#### Document segment

Such a display of lock step discipline is a striking change in a country that became used to clamorous politics under Mr. Johnson’s predecessors, David Cameron and Theresa May, who struggled to hold together balky coalitions and govern without a Parliamentary majority.
In the two months since Mr. Johnson won a landslide election victory and rolled up an 80-seat majority, he has moved rapidly to take control of the levers of power. And to a degree unmatched by any British leader since Tony Blair, the government is now almost entirely subordinate to him.
But what Mr. Johnson intends to do with all this power is still not totally clear — though the decisions he has made over the last few weeks suggest he would prefer to govern as a more centrist, less radical figure, than the politician who waged a populist campaign on the promise that he would “get Brexit done.”
In amassing his power, Mr. Johnson has displayed what is to some a surprising degree of ruthlessness. Even Mr. Blair did not dare move against his finance chief as Mr. Johnson did this week, when he triggered the departure of Sajid Javid, the chancellor of the Exchequer.
Mr. Javid, an ally of Mr. Johnson’s, resigned rather than have many of his powers stripped and handed over to Mr. Johnson’s aides in 10 Downing Street.

########
#### Raw data

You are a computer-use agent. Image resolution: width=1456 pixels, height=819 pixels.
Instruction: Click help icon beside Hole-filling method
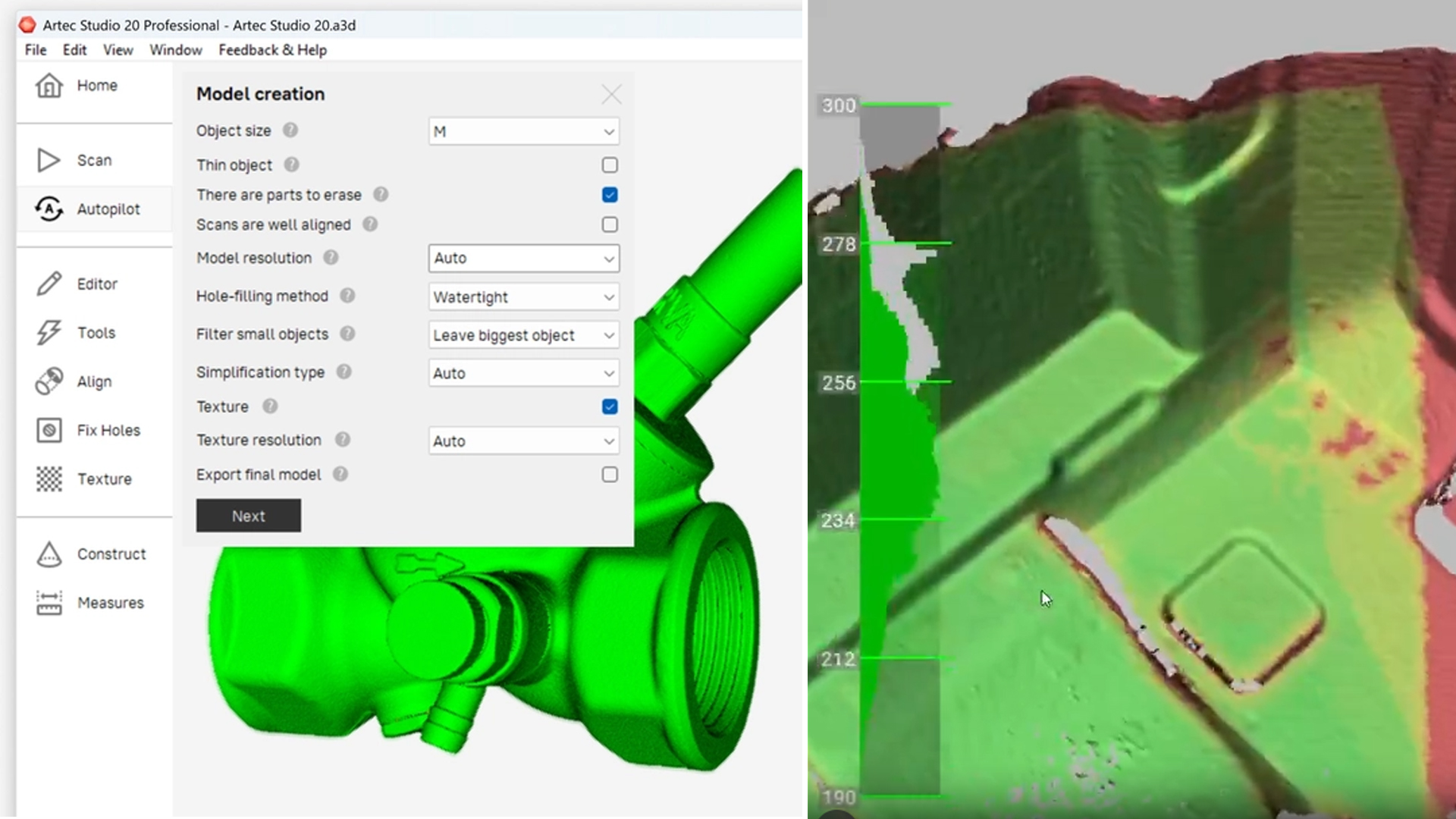pos(347,296)
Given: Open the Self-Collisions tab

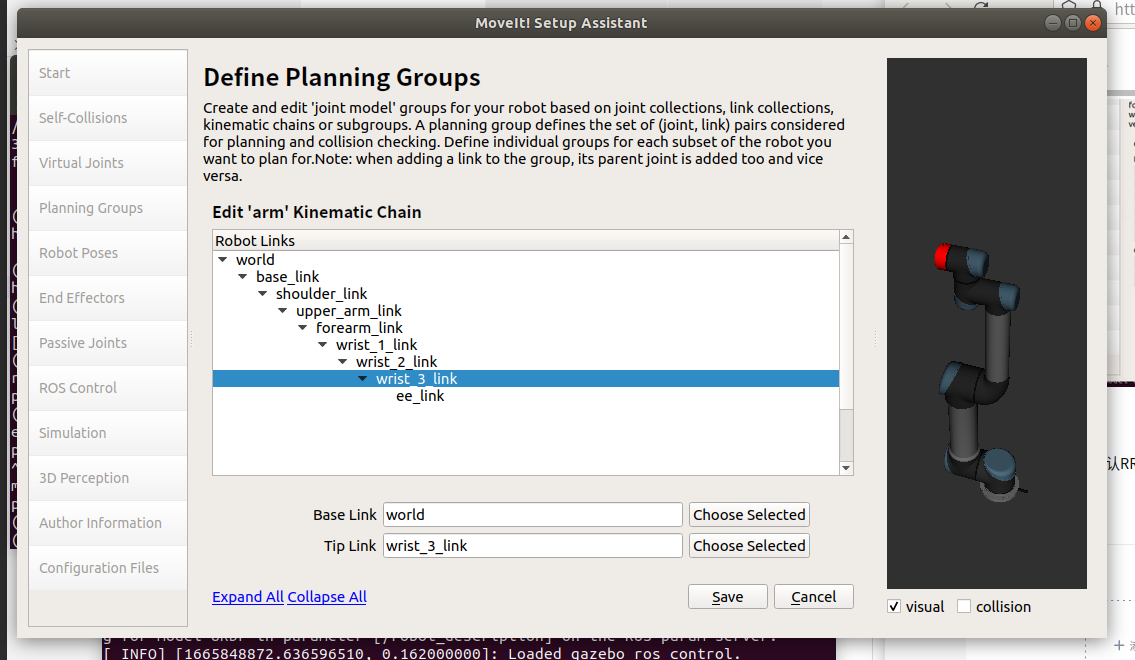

########

Written instruction: Copy out the entire passage about Mr. Johnson's consolidation of power word for word.

Expected answer:
Such a display of lock step discipline is a striking change in a country that became used to clamorous politics under Mr. Johnson’s predecessors, David Cameron and Theresa May, who struggled to hold together balky coalitions and govern without a Parliamentary majority.
In the two months since Mr. Johnson won a landslide election victory and rolled up an 80-seat majority, he has moved rapidly to take control of the levers of power. And to a degree unmatched by any British leader since Tony Blair, the government is now almost entirely subordinate to him.
But what Mr. Johnson intends to do with all this power is still not totally clear — though the decisions he has made over the last few weeks suggest he would prefer to govern as a more centrist, less radical figure, than the politician who waged a populist campaign on the promise that he would “get Brexit done.”
In amassing his power, Mr. Johnson has displayed what is to some a surprising degree of ruthlessness. Even Mr. Blair did not dare move against his finance chief as Mr. Johnson did this week, when he triggered the departure of Sajid Javid, the chancellor of the Exchequer.
Mr. Javid, an ally of Mr. Johnson’s, resigned rather than have many of his powers stripped and handed over to Mr. Johnson’s aides in 10 Downing Street.